Réalisé en 1958 par HOWARD Hawks à la grande époque du western, « Rio Bravo » est, bien sûr, un film d’action mais son originalité tient dans une intrigue et un décor minimalistes (dans une ville, un sheriff est menacé par un gang qui veut faire libérer l’un des siens emprisonné) et dans la part belle qui est faite aux personnages, de chair et de sang, éloignés de l’image traditionnelle des héros de la conquête de l’Ouest.
On pourrait dire que le film s’organise autour de deux figures géométriques : le cercle et la verticale. La figure circulaire s’impose en effet : l’action se déroule dans la petite ville de Rio Bravo aux limites bien précises (premier cercle principal) qui définissent un huis clos à venir. A l’intérieur de la ville, l’espace se resserre très vite autour de la prison (point central du second cercle) où sont enfermés le prisonnier, le sheriff et ses hommes. La situation est remarquablement paradoxale : Nathan Burdette est prisonnier du sheriff qui est lui-même encerclé par la bande de Joe Burdette. On retrouve bien l’image des deux cercles concentriques (on peut même ajouter les deux variantes de la prison : le saloon et l’hôtel). Cet « encerclement » des héros, sur lesquels plane la mort (cf. l’aria à la mort du siège d’Alamo, le De guello, que fait jouer Joe Burdette et qui signifie, sorte de pré- requiem, qu’il les considère comme morts), contribue à l’atmosphère confinée, pesante et étouffante du film. Pourtant, Hawks ménage un espace de respiration : la rue principale « rectiligne » qui traverse et relie les cercles entre eux et favorise les possibilités d’action.
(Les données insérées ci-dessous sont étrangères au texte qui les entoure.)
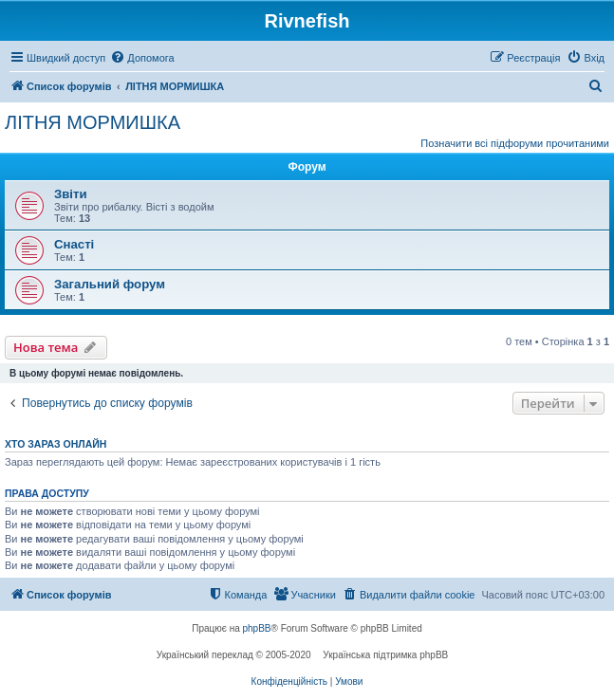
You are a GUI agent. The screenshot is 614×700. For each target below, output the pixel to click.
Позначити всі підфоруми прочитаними (514, 143)
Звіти (70, 193)
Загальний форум (109, 284)
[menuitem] (141, 58)
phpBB (257, 628)
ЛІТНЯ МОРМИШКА (92, 122)
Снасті (74, 244)
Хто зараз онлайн (55, 444)
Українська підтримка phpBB (385, 654)
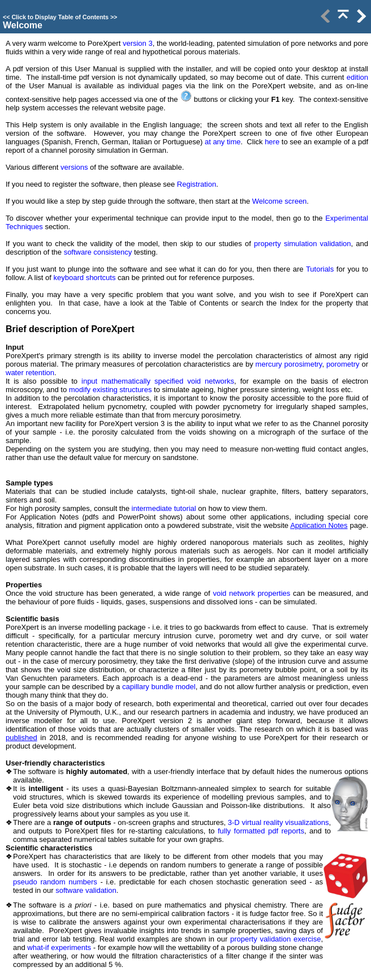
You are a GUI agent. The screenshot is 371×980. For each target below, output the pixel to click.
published (21, 737)
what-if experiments (59, 947)
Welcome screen (279, 201)
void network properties (251, 593)
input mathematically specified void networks (158, 381)
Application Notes (318, 525)
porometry (343, 364)
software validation (86, 890)
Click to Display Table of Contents (60, 17)
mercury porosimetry (289, 364)
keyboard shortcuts (85, 277)
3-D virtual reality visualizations (278, 822)
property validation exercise (275, 939)
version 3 (137, 43)
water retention (30, 372)
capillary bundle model (159, 686)
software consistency (97, 252)
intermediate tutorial (164, 508)
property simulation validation (303, 243)
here (272, 141)
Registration (196, 184)
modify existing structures (110, 389)
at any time (223, 141)
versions (74, 167)
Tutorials (320, 269)
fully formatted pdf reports (261, 831)
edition (357, 77)
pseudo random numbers (55, 882)
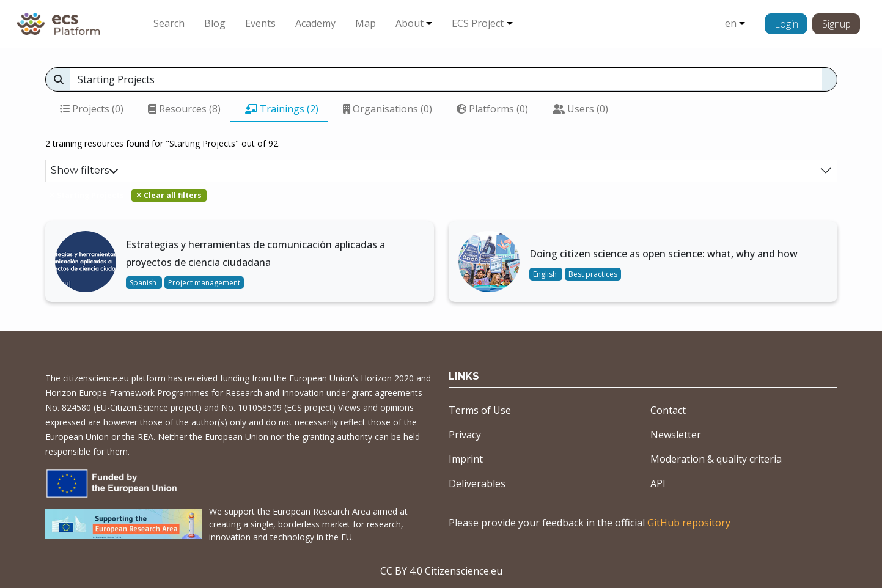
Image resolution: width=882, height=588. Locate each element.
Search (169, 23)
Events (260, 23)
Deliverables (477, 483)
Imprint (466, 459)
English (546, 274)
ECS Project (477, 23)
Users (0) (580, 109)
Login (786, 24)
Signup (836, 24)
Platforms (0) (492, 109)
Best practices (593, 274)
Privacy (465, 435)
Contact (668, 410)
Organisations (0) (388, 109)
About (410, 23)
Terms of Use (480, 410)
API (658, 483)
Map (366, 23)
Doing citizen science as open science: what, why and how (663, 254)
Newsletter (675, 435)
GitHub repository (689, 523)
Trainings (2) (282, 109)
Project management (204, 282)
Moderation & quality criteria (716, 459)
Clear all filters (169, 195)
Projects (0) (92, 109)
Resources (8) (184, 109)
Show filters (84, 170)
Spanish (144, 282)
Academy (315, 23)
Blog (215, 23)
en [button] (730, 23)
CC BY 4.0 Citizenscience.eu (441, 571)
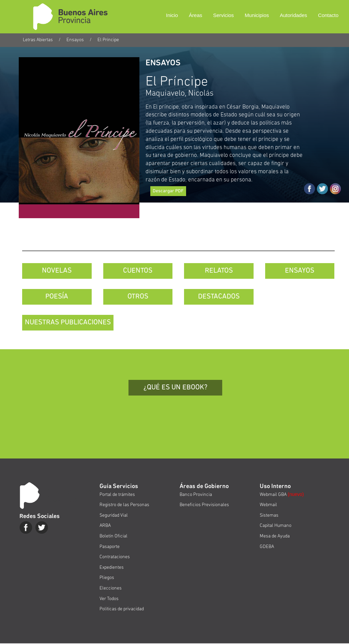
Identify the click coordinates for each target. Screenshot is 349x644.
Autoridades (293, 15)
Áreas (195, 15)
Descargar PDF (168, 191)
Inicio (172, 15)
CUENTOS (138, 271)
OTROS (138, 296)
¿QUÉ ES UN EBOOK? (176, 387)
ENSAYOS (300, 271)
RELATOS (219, 271)
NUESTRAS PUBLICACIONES (68, 322)
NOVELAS (57, 271)
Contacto (328, 15)
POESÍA (57, 296)
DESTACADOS (219, 296)
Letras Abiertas (38, 40)
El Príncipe (108, 40)
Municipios (257, 15)
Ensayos (75, 40)
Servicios (223, 15)
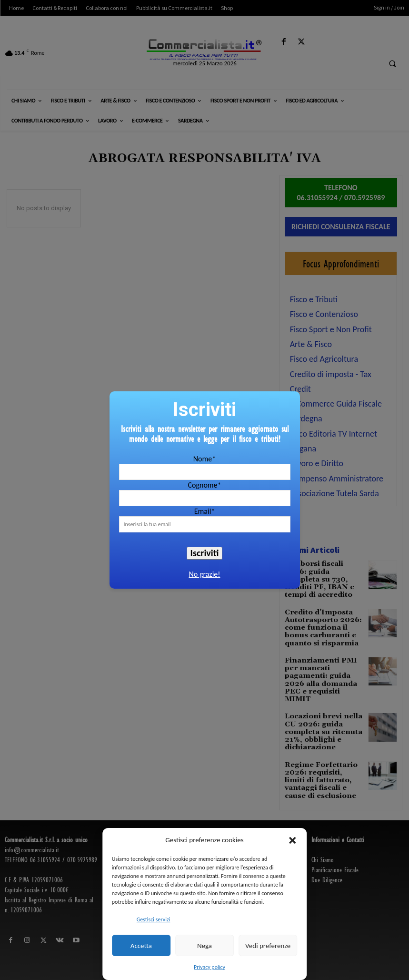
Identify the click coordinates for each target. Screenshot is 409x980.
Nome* (204, 459)
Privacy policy (209, 967)
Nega (204, 946)
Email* (205, 511)
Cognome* (204, 485)
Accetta (141, 946)
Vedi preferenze (268, 946)
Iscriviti (205, 553)
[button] (292, 840)
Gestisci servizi (153, 919)
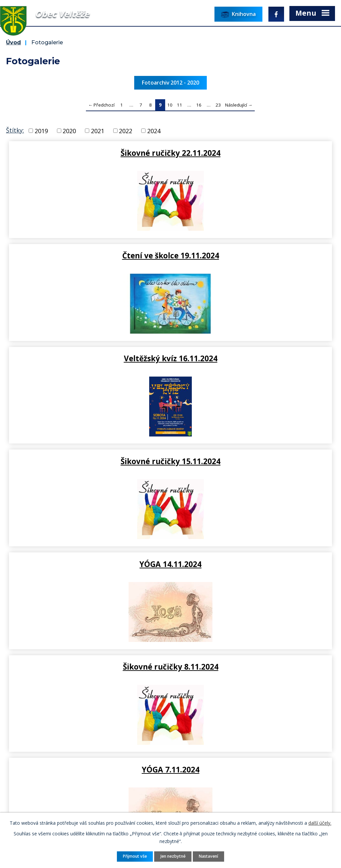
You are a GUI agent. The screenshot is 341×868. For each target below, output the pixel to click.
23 (218, 105)
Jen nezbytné (173, 856)
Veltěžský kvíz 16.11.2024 (88, 255)
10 (170, 105)
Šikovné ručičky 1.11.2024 (88, 564)
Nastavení (208, 856)
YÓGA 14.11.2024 (88, 358)
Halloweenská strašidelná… (253, 564)
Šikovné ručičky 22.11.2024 (88, 153)
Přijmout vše (135, 856)
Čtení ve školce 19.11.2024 (253, 153)
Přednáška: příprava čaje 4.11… (253, 461)
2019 (41, 130)
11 (180, 105)
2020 (69, 130)
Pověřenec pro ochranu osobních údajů (62, 769)
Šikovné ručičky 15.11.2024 (253, 255)
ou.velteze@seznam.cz (145, 743)
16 (199, 105)
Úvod (13, 42)
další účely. (320, 823)
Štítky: (15, 130)
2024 (154, 130)
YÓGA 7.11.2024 (88, 461)
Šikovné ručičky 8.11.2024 (253, 358)
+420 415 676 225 (139, 734)
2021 (97, 130)
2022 (125, 130)
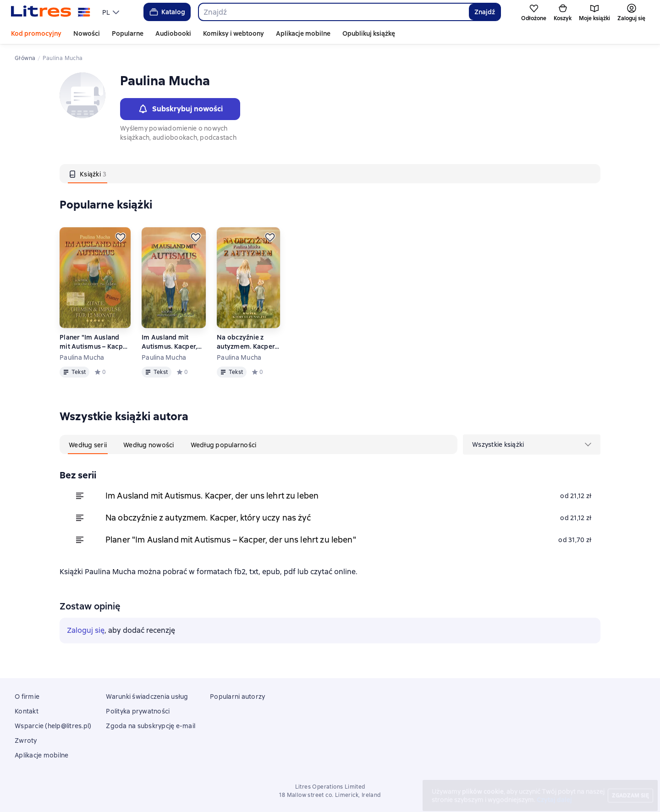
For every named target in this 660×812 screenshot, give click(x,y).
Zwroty (26, 741)
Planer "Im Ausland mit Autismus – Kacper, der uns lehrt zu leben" (95, 342)
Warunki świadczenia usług (147, 697)
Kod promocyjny (36, 33)
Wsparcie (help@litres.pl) (53, 726)
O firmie (27, 697)
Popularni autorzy (237, 697)
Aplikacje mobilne (303, 33)
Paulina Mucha (82, 357)
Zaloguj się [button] (86, 630)
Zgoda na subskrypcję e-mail (150, 726)
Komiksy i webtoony (233, 33)
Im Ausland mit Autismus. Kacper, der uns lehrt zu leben (169, 342)
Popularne (127, 33)
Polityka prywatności (138, 711)
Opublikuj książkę (368, 33)
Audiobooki (173, 33)
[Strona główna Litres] (50, 12)
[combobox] (333, 12)
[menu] (112, 12)
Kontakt (27, 711)
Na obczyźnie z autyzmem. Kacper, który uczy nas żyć (246, 342)
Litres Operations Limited (330, 787)
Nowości (87, 33)
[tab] (88, 174)
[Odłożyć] (121, 237)
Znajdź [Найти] (484, 12)
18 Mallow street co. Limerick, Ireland (330, 795)
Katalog (166, 12)
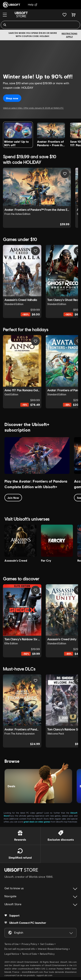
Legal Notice (12, 954)
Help (33, 5)
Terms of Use (11, 944)
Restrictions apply (69, 35)
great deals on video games (37, 822)
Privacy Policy (29, 944)
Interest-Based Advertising (53, 949)
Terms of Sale (29, 954)
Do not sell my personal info (20, 949)
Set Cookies (47, 944)
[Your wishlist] (64, 14)
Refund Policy (47, 954)
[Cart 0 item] (73, 14)
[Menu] (5, 14)
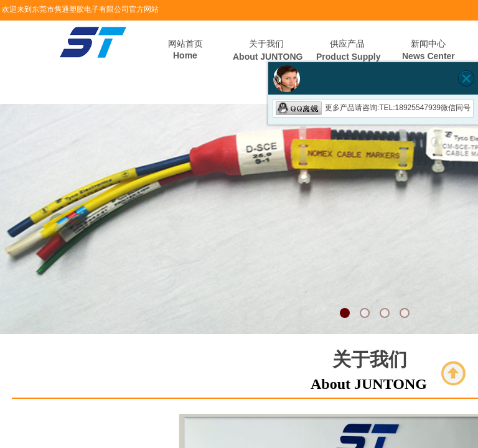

Mais c’est, surtout, la ligne verticale qui définit le mieux le film comme l’illustre l’exemple suivant. Le film s’ouvre sur Rio Bravo de nuit que le saloon éclaire de ses lumières jaunes. Le regard caméra fixe le bas de la porte de l’établissement et une paire de bottes. Hésitation. Puis, le plan suivant montre l’homme aux bottes entrer dans le saloon. La caméra filme ensuite l’homme en entier : c’est Dude (Dean Martin), alcoolique, qui accepte de ramasser un dollar jeté dans un crachoir pour acheter de quoi boire. Un nouveau plan ramène notre regard à ras de terre sur le crachoir, les jambes et le plancher. Dude est donc associé, dès le préambule, à l’horizontalité. A la fin du film, en revanche, il est filmé debout et sobre, signe de sa dignité retrouvée et de son « ascension » morale : de l’agenouillement humiliant au sol à la fière position debout, tout le sens du film tient dans cette verticalité qui symbolise la volonté, le courage et la rigueur morale.
C’est que le film s’attache à montrer des personnages. La preuve en est que Hawks efface quasiment de la ville – réduite à un simple schéma géométrique, à un pur décor – les habitants et tout ce qui évoque l’activité citadine pour éviter de distraire les spectateurs et consacre son film à la psychologie et aux rapports des cinq hommes et de la femme sur qui reposent toute l’action de « Rio Bravo ». Et ces personnages sont positifs et ne transigent pas sur les notions de justice, de dignité et de solidarité. Dude n’a pu être sauvé de la déchéance que par la présence active du sheriff John T. Chance (John Wayne) à l’assurance tranquille, aidé de Stumpy poussé par un sentiment de revanche rageur et de Colorado (Ricky Nelson) tireur d’élite et désinvolte, et entouré de deux femmes, aux destins contraires, dont l’une, Feathers (Angie Dickinson) arrive et entend se fixer durablement quand l’autre, Consuela, est contrainte de quitter la ville.
Un classique du western dont il faut souligner également tout l’humour, le charme et le talent du réalisateur (cf. le plan très technique de la goutte de sang dans le verre).